● Task prompt: Look at the entries below and restate word for word the lines from the first through the one that has "The height and width of the screenshot is (300, 868).".

● Pixel coordinate grounding data:
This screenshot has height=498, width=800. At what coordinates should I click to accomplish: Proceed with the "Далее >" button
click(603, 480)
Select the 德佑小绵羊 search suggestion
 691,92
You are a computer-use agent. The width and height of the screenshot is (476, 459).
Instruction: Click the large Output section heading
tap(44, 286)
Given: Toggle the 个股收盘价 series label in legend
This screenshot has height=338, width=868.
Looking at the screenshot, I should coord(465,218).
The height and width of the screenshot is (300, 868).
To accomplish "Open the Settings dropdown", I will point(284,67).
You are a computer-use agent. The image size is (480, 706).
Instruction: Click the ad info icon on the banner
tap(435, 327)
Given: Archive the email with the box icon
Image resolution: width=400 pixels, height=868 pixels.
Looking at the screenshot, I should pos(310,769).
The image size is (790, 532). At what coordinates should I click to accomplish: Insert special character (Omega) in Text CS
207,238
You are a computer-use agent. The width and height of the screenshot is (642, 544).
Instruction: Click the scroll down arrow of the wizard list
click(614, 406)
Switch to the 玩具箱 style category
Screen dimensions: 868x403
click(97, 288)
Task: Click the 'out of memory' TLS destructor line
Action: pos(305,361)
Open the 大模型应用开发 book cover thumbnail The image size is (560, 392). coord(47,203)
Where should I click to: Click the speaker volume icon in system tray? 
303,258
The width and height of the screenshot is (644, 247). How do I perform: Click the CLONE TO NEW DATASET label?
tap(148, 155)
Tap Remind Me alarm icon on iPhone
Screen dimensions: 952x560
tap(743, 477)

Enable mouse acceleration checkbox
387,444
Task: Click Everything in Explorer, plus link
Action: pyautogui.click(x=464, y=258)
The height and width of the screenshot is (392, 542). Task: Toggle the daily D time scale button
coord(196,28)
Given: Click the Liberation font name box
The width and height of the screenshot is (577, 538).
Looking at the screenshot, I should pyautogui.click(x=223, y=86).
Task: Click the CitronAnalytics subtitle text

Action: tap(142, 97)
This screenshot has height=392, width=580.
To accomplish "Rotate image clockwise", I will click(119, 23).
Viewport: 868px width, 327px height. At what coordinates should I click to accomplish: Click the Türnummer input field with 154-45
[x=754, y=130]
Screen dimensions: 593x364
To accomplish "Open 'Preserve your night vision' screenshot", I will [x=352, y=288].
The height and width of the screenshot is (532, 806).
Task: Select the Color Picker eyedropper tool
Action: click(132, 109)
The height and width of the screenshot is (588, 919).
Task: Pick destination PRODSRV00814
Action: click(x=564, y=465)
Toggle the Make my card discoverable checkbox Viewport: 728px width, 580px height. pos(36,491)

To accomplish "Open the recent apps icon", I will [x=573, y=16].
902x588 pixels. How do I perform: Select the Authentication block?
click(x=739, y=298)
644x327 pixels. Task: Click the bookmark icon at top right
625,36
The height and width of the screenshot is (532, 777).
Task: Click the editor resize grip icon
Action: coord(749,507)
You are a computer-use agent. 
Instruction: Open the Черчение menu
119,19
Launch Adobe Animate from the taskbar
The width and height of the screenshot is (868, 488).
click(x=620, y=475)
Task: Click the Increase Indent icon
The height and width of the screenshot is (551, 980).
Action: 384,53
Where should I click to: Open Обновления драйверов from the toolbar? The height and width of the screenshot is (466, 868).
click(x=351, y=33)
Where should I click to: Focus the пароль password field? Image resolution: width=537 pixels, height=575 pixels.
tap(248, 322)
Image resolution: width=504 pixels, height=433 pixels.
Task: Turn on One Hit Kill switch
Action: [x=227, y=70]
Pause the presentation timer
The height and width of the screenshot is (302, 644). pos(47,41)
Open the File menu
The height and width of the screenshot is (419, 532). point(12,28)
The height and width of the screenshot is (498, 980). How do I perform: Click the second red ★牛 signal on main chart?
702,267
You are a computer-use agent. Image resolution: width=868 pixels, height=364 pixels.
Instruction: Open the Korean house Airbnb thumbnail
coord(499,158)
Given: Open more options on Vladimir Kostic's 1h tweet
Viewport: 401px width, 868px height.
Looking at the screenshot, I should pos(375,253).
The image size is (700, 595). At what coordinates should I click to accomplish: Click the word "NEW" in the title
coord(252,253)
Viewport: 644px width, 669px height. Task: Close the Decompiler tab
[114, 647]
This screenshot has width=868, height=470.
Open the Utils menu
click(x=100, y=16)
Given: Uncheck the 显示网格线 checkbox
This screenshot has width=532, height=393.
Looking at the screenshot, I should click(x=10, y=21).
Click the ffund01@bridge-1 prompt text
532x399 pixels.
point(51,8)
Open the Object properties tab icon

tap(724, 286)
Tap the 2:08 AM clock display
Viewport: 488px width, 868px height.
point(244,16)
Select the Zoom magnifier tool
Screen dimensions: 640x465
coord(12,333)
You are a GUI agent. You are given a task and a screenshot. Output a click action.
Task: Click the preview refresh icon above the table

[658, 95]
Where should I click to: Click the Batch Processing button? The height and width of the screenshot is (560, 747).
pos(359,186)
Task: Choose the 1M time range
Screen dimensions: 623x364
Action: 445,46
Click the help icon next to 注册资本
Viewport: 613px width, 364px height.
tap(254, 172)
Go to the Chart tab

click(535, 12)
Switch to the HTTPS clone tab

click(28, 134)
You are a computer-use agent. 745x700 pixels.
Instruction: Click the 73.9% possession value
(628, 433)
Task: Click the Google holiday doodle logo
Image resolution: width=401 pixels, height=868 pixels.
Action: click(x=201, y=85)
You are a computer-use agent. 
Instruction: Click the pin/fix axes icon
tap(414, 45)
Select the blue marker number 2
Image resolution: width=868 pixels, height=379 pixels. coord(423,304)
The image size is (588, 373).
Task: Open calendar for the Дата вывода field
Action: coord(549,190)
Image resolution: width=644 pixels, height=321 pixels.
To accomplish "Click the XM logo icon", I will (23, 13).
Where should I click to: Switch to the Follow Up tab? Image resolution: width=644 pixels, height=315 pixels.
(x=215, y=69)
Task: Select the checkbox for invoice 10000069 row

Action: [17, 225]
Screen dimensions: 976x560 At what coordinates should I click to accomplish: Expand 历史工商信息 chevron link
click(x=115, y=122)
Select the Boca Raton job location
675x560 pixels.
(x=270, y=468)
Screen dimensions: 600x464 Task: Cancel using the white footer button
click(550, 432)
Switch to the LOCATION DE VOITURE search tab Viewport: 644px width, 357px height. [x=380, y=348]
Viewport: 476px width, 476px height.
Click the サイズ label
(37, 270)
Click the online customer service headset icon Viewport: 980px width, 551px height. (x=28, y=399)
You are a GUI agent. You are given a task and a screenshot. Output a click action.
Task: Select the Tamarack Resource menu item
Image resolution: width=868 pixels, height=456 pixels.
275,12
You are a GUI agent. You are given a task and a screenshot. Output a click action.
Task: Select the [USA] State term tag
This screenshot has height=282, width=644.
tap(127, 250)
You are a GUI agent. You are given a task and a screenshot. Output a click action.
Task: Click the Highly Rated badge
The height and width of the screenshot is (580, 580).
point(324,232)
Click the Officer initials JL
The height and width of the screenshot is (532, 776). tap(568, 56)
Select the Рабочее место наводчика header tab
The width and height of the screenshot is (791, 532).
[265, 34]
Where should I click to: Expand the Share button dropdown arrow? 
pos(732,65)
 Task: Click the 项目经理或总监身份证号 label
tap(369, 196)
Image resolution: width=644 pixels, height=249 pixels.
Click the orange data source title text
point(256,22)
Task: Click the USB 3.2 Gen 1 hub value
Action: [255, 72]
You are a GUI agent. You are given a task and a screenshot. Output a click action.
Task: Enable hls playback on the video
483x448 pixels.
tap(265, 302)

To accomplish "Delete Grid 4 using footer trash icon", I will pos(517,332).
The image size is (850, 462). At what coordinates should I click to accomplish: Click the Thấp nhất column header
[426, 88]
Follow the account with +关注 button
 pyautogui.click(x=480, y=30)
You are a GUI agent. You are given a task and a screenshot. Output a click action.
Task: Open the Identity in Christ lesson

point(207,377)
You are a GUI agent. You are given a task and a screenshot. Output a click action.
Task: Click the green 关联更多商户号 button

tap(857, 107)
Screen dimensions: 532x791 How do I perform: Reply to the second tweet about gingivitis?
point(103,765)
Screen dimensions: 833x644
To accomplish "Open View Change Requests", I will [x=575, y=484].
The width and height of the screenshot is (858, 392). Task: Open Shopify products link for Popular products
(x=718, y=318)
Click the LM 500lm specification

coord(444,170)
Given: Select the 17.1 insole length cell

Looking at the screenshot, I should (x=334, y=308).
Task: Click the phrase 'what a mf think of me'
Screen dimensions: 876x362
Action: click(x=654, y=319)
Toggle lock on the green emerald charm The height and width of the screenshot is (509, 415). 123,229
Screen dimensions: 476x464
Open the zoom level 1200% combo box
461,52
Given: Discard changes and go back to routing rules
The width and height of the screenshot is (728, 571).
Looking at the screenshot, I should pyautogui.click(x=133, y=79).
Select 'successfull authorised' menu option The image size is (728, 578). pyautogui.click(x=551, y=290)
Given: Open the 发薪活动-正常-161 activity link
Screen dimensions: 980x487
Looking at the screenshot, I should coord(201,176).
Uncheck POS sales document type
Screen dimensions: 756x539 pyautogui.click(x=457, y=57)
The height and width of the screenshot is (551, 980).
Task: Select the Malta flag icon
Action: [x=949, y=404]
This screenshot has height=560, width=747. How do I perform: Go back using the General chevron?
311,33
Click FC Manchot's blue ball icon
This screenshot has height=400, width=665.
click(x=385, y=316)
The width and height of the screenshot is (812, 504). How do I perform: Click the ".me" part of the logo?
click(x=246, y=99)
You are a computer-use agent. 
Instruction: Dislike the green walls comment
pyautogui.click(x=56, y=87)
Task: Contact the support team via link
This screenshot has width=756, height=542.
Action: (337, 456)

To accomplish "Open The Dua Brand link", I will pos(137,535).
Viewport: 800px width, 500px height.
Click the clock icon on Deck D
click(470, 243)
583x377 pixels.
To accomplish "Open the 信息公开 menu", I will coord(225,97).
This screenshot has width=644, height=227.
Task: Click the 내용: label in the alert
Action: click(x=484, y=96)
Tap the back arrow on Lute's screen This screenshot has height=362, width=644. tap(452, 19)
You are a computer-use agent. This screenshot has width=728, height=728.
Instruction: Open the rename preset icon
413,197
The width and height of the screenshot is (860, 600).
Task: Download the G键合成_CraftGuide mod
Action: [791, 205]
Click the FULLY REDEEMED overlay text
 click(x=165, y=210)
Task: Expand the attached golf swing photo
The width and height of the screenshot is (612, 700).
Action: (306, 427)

● Answer to this exercise:
This screenshot has height=498, width=800. At what coordinates should I click to accomplish: Proceed with the "Далее >" button
click(603, 480)
Select the 德佑小绵羊 search suggestion
 691,92
You are a computer-use agent. The width and height of the screenshot is (476, 459).
Instruction: Click the large Output section heading
tap(44, 286)
Given: Toggle the 个股收盘价 series label in legend
This screenshot has height=338, width=868.
Looking at the screenshot, I should coord(465,218).
The height and width of the screenshot is (300, 868).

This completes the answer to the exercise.